## 選択テキスト
>>>>>

以上の行為について、研究家の黒ダライ児は、同年代の裸体を用いた作家たちと比較して、「決まって単独行動であり、物々しい衣装や異常な仕草などの「演出」もほとんどなく、告知もせず、警察による介入も防ごうとしない、あきれるほど無造作で無防備なものだった[50]」ことを特質として挙げている。そして、その思想にダダと禅が影響していることを指摘したうえで[50]、「虚飾や自己主張を捨て去ったむき出しの、あるがままの自己を他者に差し出すこと」を動機とした「禅的な自己放棄」であったと説明している[51]。
評論家の椹木野衣は、ダダと禅に加えて、大正アナーキズムの影響を指摘し、「ダダカンの思想と行動原理、そして芸術道は、震災ショック、炭鉱労働、自爆部隊、読売アンパンといった、近代日本が矛盾のなかくぐり抜けてきた有象無象を体験するなかで、大正期に特有の「生命の跳躍(エラン・ヴィタル)」をみなぎらせた自己テロル性の奔放、未来派芸術などが、戦後、記憶からゆっくりと取り戻されながら、かたちづくられていったものと考えられる[52]」と、その時代性を説明している。

<<<<<

## 保存データ
>>>>>

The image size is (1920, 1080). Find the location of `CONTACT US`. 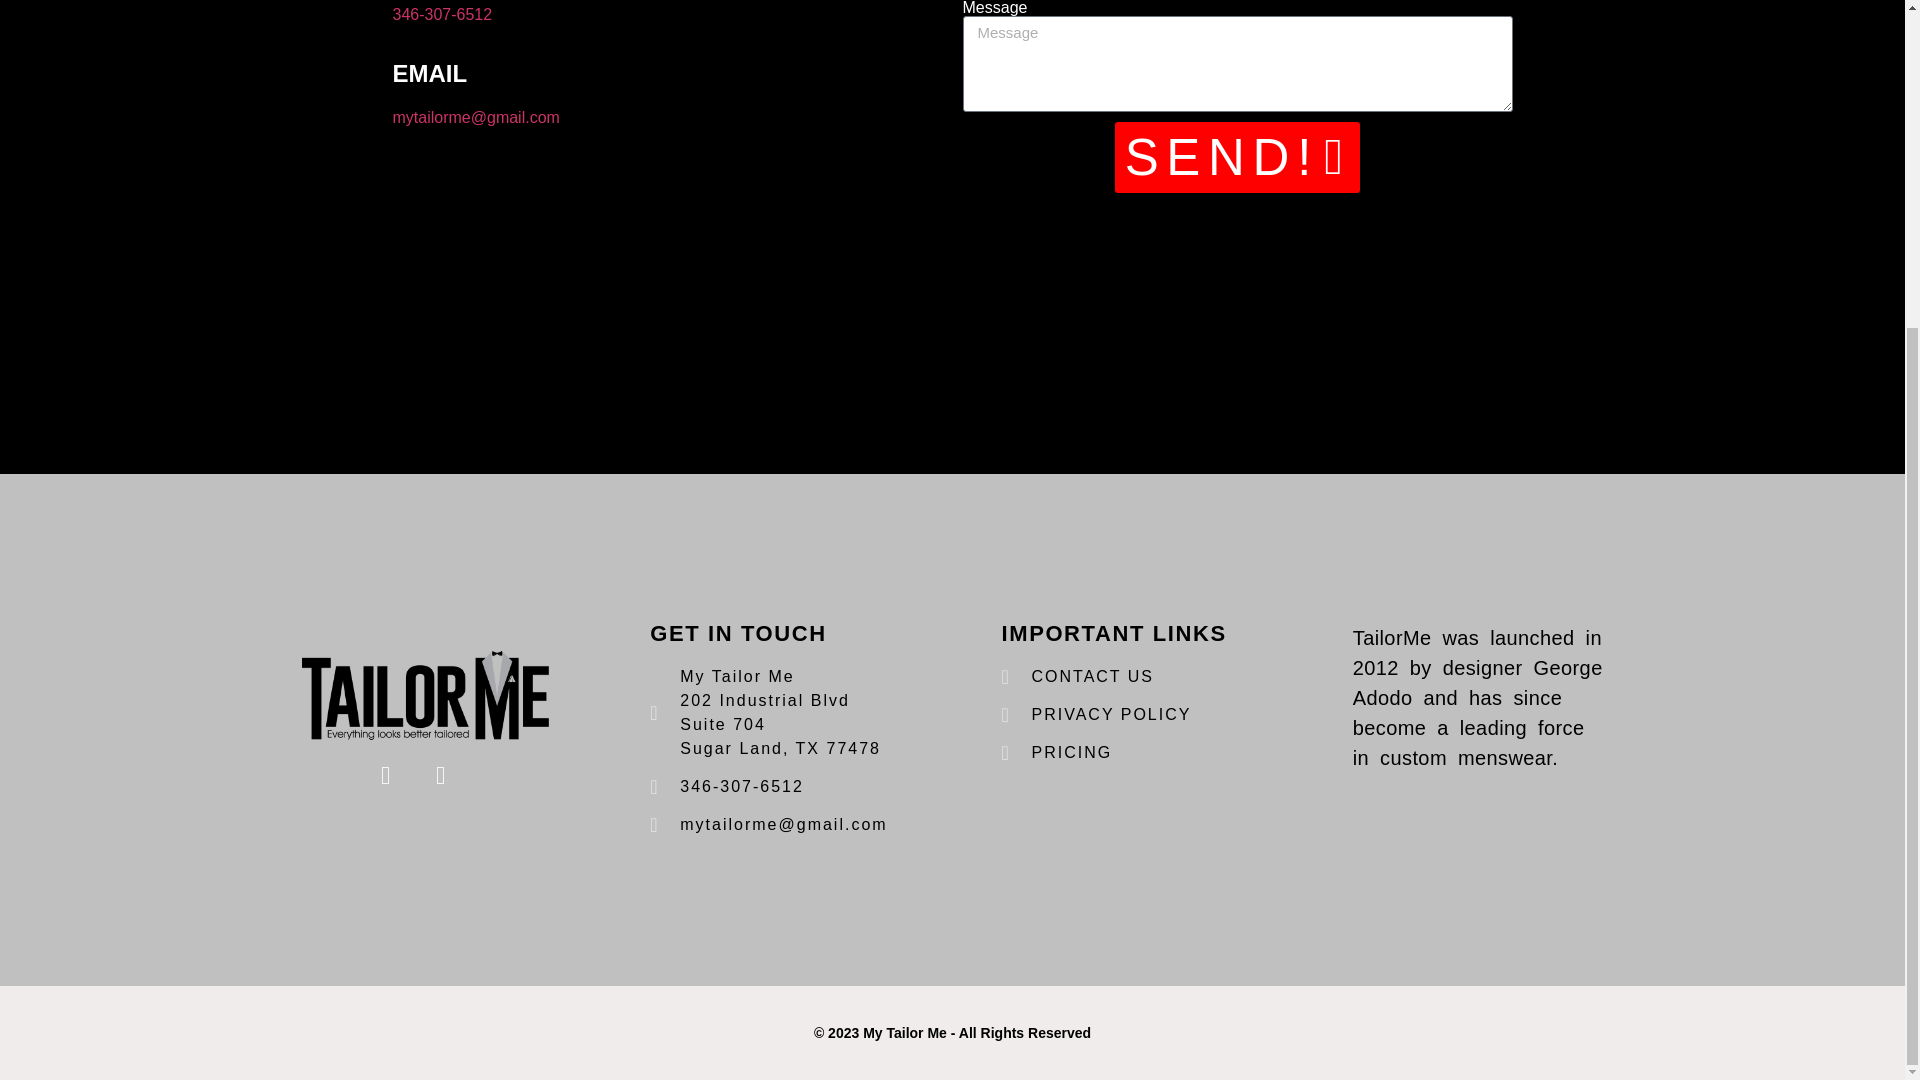

CONTACT US is located at coordinates (1128, 677).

<<<<<

## 作業指示
選択テキストの「以上の行為について、研究家の」から「ったと説明している[51]。」まで(両端を含む)を、「研究家」を「批評家」に変えて書き直す。

## 回答
以上の行為について、批評家の黒ダライ児は、同年代の裸体を用いた作家たちと比較して、「決まって単独行動であり、物々しい衣装や異常な仕草などの「演出」もほとんどなく、告知もせず、警察による介入も防ごうとしない、あきれるほど無造作で無防備なものだった[50]」ことを特質として挙げている。そして、その思想にダダと禅が影響していることを指摘したうえで[50]、「虚飾や自己主張を捨て去ったむき出しの、あるがままの自己を他者に差し出すこと」を動機とした「禅的な自己放棄」であったと説明している[51]。